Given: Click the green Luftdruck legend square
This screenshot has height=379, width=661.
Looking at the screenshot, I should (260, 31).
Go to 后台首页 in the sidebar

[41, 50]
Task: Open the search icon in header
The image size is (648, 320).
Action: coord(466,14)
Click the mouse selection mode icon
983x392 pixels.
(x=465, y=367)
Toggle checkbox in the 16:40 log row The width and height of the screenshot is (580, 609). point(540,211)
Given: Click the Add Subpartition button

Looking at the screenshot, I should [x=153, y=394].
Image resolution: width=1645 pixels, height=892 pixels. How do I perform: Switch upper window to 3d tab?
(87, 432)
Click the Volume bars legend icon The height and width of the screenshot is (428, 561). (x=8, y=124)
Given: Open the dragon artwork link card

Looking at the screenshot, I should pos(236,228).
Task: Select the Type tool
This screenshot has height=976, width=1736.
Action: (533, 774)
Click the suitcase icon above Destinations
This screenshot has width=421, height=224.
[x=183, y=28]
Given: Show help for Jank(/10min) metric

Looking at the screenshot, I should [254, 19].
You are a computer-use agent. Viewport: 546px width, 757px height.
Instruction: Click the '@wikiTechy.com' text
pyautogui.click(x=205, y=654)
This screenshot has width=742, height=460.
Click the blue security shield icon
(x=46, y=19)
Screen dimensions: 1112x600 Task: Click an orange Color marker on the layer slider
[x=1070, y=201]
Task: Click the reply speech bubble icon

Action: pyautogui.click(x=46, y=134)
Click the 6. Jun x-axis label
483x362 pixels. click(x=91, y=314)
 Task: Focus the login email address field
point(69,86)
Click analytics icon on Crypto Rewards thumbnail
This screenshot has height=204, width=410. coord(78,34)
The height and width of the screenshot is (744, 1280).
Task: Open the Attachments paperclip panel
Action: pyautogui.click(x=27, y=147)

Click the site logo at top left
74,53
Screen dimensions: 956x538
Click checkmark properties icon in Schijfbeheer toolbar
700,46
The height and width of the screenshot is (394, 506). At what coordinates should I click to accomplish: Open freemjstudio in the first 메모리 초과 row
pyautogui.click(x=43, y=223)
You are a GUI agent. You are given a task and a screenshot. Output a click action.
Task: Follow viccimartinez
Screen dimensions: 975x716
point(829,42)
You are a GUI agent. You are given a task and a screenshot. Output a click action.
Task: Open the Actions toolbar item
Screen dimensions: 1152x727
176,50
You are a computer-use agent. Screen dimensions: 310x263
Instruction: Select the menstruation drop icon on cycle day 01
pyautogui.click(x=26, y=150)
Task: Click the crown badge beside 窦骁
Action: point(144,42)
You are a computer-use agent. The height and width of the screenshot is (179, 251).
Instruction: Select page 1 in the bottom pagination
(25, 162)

Aim of the task>
Copy out the part of the listing that opens with the line containing "This screenshot has width=742, height=460." and closes with the line containing "pyautogui.click(x=43, y=223)", substituting "yellow" for "orange" and leaving everything else unchanged.

Task solution>
This screenshot has width=742, height=460.
Click the blue security shield icon
(x=46, y=19)
Screen dimensions: 1112x600 Task: Click an yellow Color marker on the layer slider
[x=1070, y=201]
Task: Click the reply speech bubble icon

Action: pyautogui.click(x=46, y=134)
Click the 6. Jun x-axis label
483x362 pixels. click(x=91, y=314)
 Task: Focus the login email address field
point(69,86)
Click analytics icon on Crypto Rewards thumbnail
This screenshot has height=204, width=410. coord(78,34)
The height and width of the screenshot is (744, 1280).
Task: Open the Attachments paperclip panel
Action: pyautogui.click(x=27, y=147)

Click the site logo at top left
74,53
Screen dimensions: 956x538
Click checkmark properties icon in Schijfbeheer toolbar
700,46
The height and width of the screenshot is (394, 506). At what coordinates should I click to accomplish: Open freemjstudio in the first 메모리 초과 row
pyautogui.click(x=43, y=223)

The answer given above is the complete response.